Sergio, con quali ambizioni avevi cominciato la corsa rosa?
«L’idea era quella di curare la classifica generale senza tuttavia trascurare la possibilità d’essere protagonista nelle varie tappe. Ovviamente, dopo la terza tappa abbiamo dovuto riconsiderare le nostre volontà: il distacco accumulato era già ampio».
Cos’hai capito di te stesso nelle due giornate d’alta montagna?
«Che sulle salite vere, quelle lunghe, quelle dove si delinea la classifica generale, faccio ancora troppa fatica. Non vado bene come vorrei. Nella migliore delle ipotesi rimango coi migliori, ma non ho mai la freschezza necessaria per fare la differenza. Devo continuare a lavorare, non c’è altro da aggiungere».
Nelle frazioni vallonate, invece, ti sei mosso molto meglio: 2° a Peveragno, 5° a Pinerolo.
«La tappa di Peveragno era quella a cui puntavo di più. Ero sicuro d’essere il più forte, sensazione che si rafforzava via via che chiudevo sugli scatti degli altri. Però ho sbagliato a lanciare la volata a 500 metri dall’arrivo: essendo in discesa, praticamente l’ho tirata a quelli dietro. E a venti metri dall’arrivo mi ha sorpassato Gelders, con mio grande rimpianto e dispiacere».

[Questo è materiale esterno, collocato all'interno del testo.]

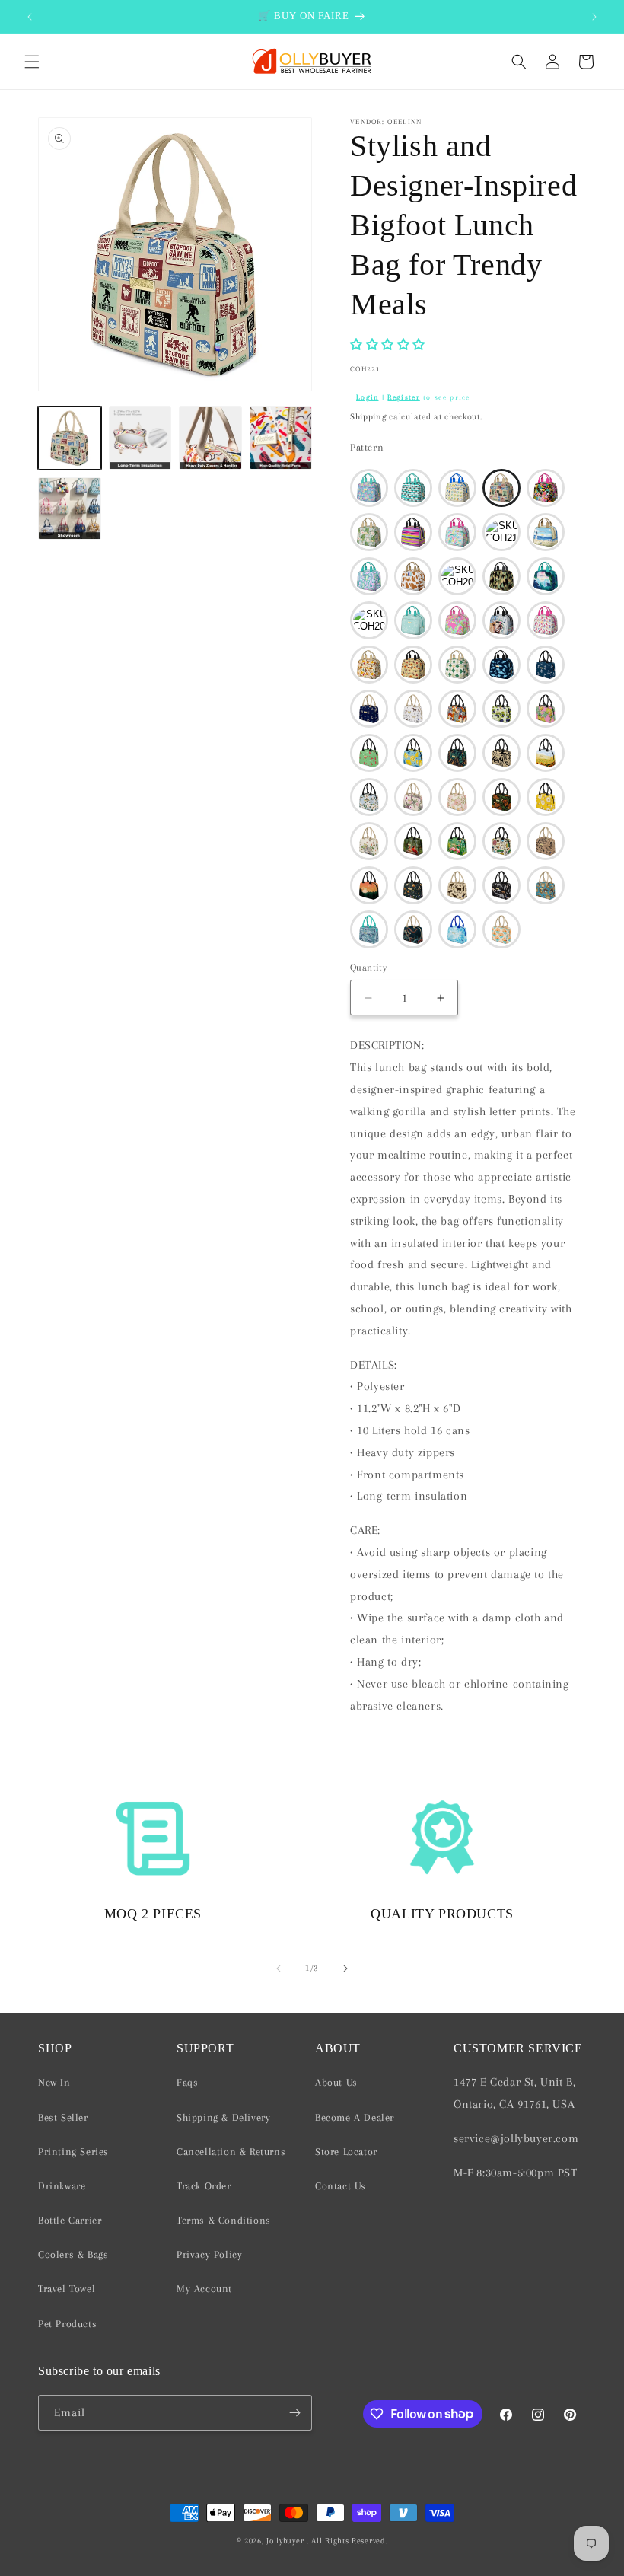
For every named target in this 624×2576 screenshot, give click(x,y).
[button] (32, 61)
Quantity (368, 967)
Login (367, 397)
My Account (204, 2288)
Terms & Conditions (224, 2220)
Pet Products (67, 2323)
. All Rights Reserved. (347, 2541)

Però rimane l’impressione che percorsi del genere si adattino di più alle tue caratteristiche.
«Per il momento sì, non c’è dubbio. Sui tracciati misti mi trovo più a mio agio, mi muovo bene e non mi manca niente per provare a vincere: posso dire la mia sulle salite di breve e media durata e ho un buon spunto veloce. Però non bisogna sprecare troppe occasioni: e a Pinerolo, per dirne un’altra, ho imboccato il muro troppo distante dai primi. Peccato, ma è tutta esperienza».

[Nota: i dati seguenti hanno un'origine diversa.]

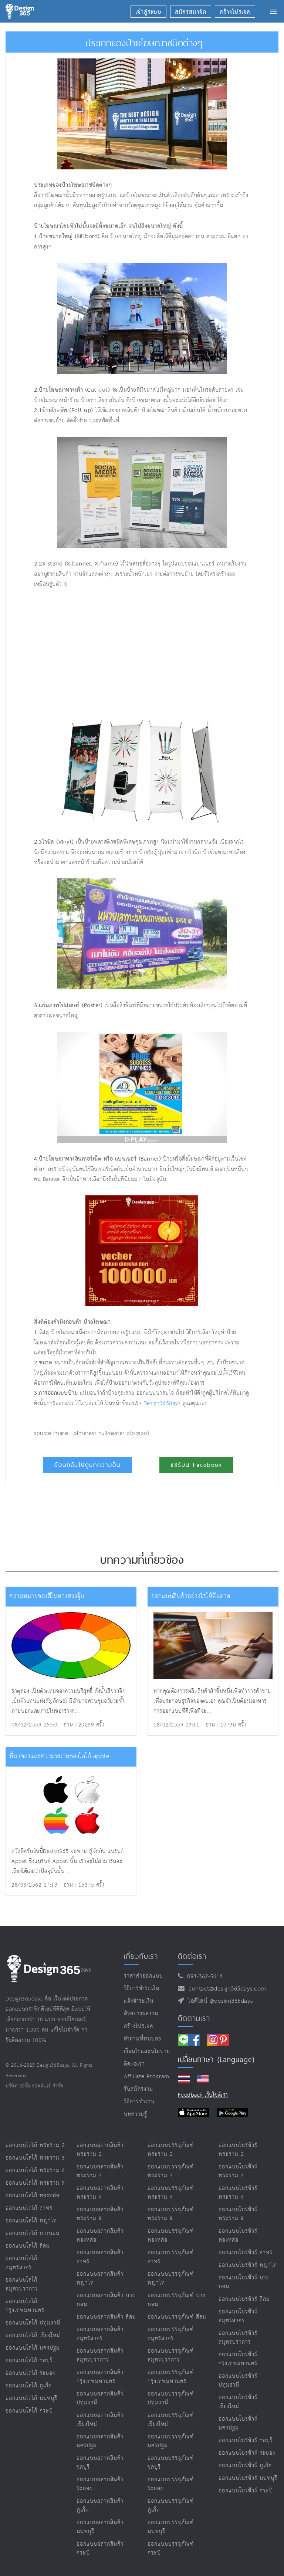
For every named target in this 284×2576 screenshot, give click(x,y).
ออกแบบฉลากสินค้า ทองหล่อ (100, 2235)
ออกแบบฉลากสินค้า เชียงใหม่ (100, 2419)
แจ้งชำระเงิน (138, 2001)
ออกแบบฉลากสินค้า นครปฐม (100, 2441)
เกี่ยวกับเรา (141, 1956)
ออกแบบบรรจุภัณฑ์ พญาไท (171, 2278)
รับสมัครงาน (138, 2089)
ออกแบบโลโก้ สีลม (28, 2246)
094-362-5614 (203, 1976)
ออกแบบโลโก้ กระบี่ (29, 2411)
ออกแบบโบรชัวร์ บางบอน (244, 2282)
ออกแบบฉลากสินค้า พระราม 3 (100, 2171)
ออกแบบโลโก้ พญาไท (31, 2221)
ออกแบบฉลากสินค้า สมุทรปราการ (100, 2355)
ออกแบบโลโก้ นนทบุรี (31, 2398)
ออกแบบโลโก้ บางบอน (33, 2233)
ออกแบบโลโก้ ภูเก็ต (29, 2386)
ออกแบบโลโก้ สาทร (29, 2208)
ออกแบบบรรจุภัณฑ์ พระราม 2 (171, 2149)
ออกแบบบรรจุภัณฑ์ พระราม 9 (171, 2214)
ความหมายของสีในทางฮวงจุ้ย (46, 1596)
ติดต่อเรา (134, 2064)
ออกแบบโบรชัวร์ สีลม (244, 2299)
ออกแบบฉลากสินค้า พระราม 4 (100, 2192)
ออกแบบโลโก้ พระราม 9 (35, 2183)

In definitiva, ti reputi un corridore da corse a tappe?
«Questo lo dirà il tempo, però le basi potrebbero esserci. Essere entrato tra i primi venti tanto a Santa Caterina Valfurva quanto in classifica generale può voler dire qualcosa. E poi ho notato che recupero molto bene: al Giro mi sentivo abbastanza bene, altrimenti non avrei chiuso l’ultima tappa al quinto posto. Se riuscissi a migliorare sulle lunghe salite, allora il discorso si farebbe interessante».
Cassani sostiene che ai nostri dilettanti servirebbe un confronto internazionale più costante. Sei d’accordo?
«Come si fa a dargli torto? Cassani ha ragione. I miei coetanei stranieri hanno una mentalità diversa, direi più professionistica: sanno come allenarsi da soli, partecipano a poche corse ma buone, sono più abituati allo sforzo ripetuto delle corse a tappe. In Italia si fanno molte gare regionali e nazionali su percorsi modesti. E’ vero che il ritmo lo decidono i corridori, quindi si può fare fatica anche in pianura: ma poi non lamentiamoci se sul Fauniera soffriamo».
Quali grandi appuntamenti estivi hai messo nel mirino?
«Considerando le mie caratteristiche, mi piacerebbe correre da protagonista a Poggiana e a Capodarco. Sono due classiche calde, dure e molto prestigiose: essendo al terzo anno devo anche mettermi in mostra per guadagnarmi il passaggio tra i professionisti».
A tal proposito pensi che Amadori possa coinvolgerti in nazionale?
«Me lo auguro. So che mi segue con attenzione e di questo posso soltanto ringraziarlo. Dopo il 2° posto a Peveragno è venuto a farmi i complimenti. Abbiamo un buon rapporto, ci teniamo in contatto, ma ad oggi non so ancora se parteciperò a qualche grossa corsa come l’europeo o l’Avenir. Inutile dire che mi farebbe piacere, considerando anche i percorsi che verranno affrontati».
Che aria si respira quest’anno nella Colpack? Sentite la responsabilità di riconfermarvi dopo l’eccezionale stagione passata?
«Sapevamo che sarebbe stato praticamente impossibile, corridori come Ayuso e Baroncini non passano tutti i giorni. Un po’ di pressione c’è, è normale, siamo consapevoli di correre in una grande squadra, però devo dire che Valoti e gli sponsor ci lasciano abbastanza sereni. La verità è che stiamo cercando di centrare quel successo che ci permetterebbe di invertire la rotta e di guadagnare fiducia per la seconda parte della stagione».